Vanity Fair, the Lockerbie deal and building branding trust

This is an impressive piece of journalism that you should read: The Lockerbie Deal.

No matter what platform you put it on the quality of writing and research shines through. Here’s the summary of what to expect:

“A Vanity Fair investigation reveals new details about the business interests and private dealings that lay behind the prisoner’s release. At the heart of the matter: the cozy and “profitable relationships” between the Blair government and Qaddafi’s Libya.”

Building brand trust

Vanity Fair could have held it for the magazine, but not everyone is going to go out an buy their copy on the same day. They don’t seem to be afraid of people finding their content online.

Perhaps they’re smart enough to realise that increasingly readers are platform agnostic. If they remember to buy the print copy, they will, but they expect it to be available somewhere to them regardless.

Putting it out like this builds a certain trust and loyalty among readers.

If you’re like me, you sometimes forget or don’t have time to read all your favourite sites.
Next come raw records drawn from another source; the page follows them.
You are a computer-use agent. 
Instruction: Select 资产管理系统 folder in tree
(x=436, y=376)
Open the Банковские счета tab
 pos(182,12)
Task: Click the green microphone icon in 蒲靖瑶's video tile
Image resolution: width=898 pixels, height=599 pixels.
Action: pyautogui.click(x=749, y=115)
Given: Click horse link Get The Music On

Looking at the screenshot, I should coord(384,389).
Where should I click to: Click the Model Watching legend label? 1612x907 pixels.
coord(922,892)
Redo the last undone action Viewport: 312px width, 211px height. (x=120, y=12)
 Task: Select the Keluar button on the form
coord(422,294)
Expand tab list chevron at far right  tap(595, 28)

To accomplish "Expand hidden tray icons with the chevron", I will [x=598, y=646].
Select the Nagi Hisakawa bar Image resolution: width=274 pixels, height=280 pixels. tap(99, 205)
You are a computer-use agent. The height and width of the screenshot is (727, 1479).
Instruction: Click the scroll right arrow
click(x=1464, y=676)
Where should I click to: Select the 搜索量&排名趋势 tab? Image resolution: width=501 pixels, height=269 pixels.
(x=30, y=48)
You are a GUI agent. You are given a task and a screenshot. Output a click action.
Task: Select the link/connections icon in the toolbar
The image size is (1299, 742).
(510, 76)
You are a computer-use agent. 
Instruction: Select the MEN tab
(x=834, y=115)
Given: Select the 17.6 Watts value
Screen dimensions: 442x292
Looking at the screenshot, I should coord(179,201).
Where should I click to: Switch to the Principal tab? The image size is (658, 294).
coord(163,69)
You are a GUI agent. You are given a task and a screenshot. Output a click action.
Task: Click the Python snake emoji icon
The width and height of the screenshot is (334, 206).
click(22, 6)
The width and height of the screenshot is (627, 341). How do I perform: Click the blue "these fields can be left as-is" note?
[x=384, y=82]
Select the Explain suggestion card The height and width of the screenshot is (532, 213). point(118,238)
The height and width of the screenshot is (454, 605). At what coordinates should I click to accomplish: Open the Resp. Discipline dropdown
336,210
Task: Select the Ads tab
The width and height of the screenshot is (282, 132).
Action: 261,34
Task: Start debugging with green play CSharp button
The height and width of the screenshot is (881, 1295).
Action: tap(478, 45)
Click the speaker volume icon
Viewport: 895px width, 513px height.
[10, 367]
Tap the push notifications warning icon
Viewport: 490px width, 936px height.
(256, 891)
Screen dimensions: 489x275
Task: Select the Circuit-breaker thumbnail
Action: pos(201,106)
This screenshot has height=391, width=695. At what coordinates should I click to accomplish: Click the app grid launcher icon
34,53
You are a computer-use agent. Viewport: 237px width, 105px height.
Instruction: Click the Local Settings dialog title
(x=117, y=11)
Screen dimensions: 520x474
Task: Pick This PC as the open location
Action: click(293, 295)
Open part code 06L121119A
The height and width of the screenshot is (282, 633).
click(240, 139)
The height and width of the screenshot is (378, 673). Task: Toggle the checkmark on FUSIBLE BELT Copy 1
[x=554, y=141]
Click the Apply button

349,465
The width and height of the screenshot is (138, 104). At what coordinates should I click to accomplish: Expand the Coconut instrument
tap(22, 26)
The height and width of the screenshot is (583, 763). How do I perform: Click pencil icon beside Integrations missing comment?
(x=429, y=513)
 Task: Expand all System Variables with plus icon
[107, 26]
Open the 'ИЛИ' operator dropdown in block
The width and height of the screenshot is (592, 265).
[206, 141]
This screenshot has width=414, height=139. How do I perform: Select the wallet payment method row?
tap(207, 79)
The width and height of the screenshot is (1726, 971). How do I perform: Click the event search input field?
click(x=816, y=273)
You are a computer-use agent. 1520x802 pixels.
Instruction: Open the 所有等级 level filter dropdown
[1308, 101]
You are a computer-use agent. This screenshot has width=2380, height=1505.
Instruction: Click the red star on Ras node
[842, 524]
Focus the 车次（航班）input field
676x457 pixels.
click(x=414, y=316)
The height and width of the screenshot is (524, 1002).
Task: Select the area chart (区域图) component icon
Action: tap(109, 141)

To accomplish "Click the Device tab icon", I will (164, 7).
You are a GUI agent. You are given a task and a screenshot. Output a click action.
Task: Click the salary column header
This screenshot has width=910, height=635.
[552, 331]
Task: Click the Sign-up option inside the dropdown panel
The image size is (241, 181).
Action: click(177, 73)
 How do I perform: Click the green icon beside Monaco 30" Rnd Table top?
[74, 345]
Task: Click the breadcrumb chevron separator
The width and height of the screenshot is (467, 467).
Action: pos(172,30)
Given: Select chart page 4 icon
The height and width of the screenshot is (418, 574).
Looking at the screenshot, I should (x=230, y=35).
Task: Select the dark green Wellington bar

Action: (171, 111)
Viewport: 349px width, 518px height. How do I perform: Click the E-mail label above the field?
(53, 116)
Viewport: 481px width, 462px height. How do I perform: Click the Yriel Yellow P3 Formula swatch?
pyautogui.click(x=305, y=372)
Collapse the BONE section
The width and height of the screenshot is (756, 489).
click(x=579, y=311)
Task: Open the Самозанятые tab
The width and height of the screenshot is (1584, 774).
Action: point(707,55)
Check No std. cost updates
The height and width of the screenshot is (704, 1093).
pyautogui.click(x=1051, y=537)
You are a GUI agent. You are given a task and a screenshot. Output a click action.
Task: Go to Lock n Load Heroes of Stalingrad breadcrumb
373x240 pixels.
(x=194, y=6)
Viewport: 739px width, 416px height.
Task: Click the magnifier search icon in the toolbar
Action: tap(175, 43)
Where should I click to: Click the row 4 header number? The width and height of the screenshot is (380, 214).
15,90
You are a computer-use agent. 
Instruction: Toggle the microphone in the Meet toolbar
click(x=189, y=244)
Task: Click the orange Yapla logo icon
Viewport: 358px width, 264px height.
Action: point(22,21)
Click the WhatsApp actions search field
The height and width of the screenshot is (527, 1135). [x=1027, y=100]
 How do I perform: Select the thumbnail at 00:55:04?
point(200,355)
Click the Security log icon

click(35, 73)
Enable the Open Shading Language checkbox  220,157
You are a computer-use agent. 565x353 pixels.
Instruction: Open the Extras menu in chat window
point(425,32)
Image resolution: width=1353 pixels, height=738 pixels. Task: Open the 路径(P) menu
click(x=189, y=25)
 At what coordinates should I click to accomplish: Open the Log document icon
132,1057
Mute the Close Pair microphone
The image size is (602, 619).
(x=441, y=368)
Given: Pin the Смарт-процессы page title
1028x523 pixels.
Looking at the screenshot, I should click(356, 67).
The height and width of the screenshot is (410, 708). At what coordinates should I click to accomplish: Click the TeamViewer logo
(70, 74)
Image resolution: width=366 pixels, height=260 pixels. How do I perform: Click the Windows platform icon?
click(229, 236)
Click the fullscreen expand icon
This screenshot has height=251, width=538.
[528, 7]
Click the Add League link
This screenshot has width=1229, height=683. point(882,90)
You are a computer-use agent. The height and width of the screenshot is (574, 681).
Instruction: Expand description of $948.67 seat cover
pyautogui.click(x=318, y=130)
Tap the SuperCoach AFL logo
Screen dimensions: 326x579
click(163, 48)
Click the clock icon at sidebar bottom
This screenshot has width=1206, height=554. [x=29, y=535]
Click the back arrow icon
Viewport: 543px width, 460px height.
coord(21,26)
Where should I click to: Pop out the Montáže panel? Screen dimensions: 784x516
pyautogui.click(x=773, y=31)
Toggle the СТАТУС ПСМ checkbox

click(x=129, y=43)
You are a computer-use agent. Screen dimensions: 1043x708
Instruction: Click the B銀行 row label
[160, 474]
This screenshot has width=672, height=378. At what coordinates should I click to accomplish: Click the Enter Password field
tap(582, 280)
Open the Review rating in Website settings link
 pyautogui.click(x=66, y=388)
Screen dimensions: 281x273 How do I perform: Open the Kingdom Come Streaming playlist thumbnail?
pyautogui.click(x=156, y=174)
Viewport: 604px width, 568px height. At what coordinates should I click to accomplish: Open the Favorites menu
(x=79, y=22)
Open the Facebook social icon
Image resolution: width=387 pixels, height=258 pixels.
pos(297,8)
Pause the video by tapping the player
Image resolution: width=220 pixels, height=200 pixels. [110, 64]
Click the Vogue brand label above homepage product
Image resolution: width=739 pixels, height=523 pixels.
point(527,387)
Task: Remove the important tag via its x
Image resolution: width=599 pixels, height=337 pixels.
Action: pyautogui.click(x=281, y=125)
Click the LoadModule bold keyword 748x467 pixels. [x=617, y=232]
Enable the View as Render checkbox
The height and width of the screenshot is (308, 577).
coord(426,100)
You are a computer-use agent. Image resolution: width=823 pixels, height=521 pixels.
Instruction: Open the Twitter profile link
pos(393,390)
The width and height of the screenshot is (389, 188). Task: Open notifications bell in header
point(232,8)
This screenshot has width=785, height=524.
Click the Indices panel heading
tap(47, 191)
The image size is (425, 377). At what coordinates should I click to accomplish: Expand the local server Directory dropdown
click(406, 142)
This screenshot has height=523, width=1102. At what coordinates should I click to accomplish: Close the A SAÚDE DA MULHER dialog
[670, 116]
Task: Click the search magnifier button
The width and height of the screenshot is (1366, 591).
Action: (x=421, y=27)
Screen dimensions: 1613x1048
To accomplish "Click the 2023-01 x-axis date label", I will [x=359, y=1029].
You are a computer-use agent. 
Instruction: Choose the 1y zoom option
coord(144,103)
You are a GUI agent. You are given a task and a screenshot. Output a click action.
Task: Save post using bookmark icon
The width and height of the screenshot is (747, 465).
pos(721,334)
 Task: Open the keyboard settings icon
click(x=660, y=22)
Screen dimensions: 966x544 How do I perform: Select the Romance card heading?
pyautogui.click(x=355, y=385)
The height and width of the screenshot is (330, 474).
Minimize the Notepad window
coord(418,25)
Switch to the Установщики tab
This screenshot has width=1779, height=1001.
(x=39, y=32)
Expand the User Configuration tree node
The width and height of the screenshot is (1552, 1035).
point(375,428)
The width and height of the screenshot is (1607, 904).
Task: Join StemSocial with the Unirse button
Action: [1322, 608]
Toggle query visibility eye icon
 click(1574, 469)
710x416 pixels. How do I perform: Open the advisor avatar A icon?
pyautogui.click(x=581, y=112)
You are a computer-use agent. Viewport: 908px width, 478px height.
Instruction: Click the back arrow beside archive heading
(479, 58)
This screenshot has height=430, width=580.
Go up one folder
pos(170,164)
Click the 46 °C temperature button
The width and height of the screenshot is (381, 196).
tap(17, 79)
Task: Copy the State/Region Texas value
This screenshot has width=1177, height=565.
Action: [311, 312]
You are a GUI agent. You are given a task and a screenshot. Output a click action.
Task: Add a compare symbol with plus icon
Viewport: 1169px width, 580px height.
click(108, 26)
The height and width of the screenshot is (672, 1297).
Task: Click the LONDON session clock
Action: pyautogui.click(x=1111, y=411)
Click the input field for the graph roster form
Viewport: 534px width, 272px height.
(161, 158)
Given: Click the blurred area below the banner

But if you know that the publisher appreciates this and puts it online, you’re going to keep reading and maybe buying their content.

Another unseen benefit is that seeing this quality of journalism makes me more likely to buy a subscription to the paper or an enhanced digital copy, not less.

There is something about the physical experience of reading magazines and books that isn’t matched by digital at the moment and perhaps never will be. The tactile experience of paper in unique, along with the all-round sensory exploration that is reading a physical object.

But having the same content archived online beats paper archive hands down because I can access that anywhere without having to leaf through hundred of papers and dig in boxes trying to remember which edition I’m looking for.

Put the two together and you’re starting to build a product I value and trust. And one that I can encourage my friends and extended network to enjoy as well. That is invaluable for surviving in the changing world of journalism.